Hoje, na loja de um novo amigo, conversávamos quando entrou um jovem bem negro de chapéu desabado, e bonito. Fez perguntas e em pouco tanto eu quanto Francisco sentimos que ele estava a ponto de nos assaltar. Mas acabou indo embora. Ia mesmo nossa assaltar ou só estava meio perdido? Decidimos que era um assaltante só porque era negro?

As notícias dão conta do recrudescimento do tratamento discriminatório nos EUA. O rapaz Michael Brown, de 18 anos foi assassinado por um policial branco. Outro jovem negro perguntou a um repórter: “Para que diabos ele tinha cassetete? Porque precisou matar? Somos cachorros?”

No livro Teologia e Negritude, falando dos grupos de Pastoral do Negro, diz (p. 158): “No documento Deus na Roda com a Gente, de 1992 ensina este Credo da Pessoa de Cor: ‘Cremos num Deus que é alegria, que ri e que canta, que não resiste e vem dançar na roda com a gente; cremos num Deus que renova nossas esperanças e não nos deixa desesperar; um Deus que é consolo na solidão: quantas vezes Ele é o único companheiro que nos resta!; cremos que Deus é ternura, que transforma desde dentro pessoas e estruturas; Deus que é força, mas não força que quebra e arrebenta, principalmente o que é novo e jovem; creio num Deus que gesta um povo que explode em sons, cores e alegria; um Deus fortemente identificado com as mulheres negras, as mães negras”.

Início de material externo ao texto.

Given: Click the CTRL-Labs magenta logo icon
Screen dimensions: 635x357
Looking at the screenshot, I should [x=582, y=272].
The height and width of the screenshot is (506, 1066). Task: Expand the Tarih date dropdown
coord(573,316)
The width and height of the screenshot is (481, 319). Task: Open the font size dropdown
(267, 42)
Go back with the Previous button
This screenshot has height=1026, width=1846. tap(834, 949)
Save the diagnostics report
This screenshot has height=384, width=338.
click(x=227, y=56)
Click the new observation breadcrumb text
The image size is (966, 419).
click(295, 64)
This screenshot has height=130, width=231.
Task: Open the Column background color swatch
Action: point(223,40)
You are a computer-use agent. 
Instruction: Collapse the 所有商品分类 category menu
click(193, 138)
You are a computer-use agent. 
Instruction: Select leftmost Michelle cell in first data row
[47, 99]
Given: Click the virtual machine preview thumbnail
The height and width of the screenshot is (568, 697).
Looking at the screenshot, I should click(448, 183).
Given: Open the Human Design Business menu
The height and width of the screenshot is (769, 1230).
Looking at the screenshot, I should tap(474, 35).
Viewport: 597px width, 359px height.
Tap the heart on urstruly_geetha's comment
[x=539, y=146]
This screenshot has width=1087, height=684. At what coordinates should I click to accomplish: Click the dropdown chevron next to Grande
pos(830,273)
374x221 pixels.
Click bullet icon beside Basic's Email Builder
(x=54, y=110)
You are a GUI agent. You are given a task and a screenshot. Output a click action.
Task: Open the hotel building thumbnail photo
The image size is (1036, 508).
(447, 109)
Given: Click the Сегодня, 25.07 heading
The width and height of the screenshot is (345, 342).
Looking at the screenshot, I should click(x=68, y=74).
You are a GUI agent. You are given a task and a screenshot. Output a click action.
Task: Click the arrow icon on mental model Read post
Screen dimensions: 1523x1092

(foi assim, com um gesto de rendição, que Michael recebeu 6 tiros do policial)

Para o policial que matou Michael desarmado – aquele menino negro podia ser meu neto ou teu filho – ou para os policiais brasileiros que também matam jovens negros, o livro tem esta frase: “Ninguém recebe um talento para si mesmo e sim para servir à causa do Reino de Deus através da comunidade”.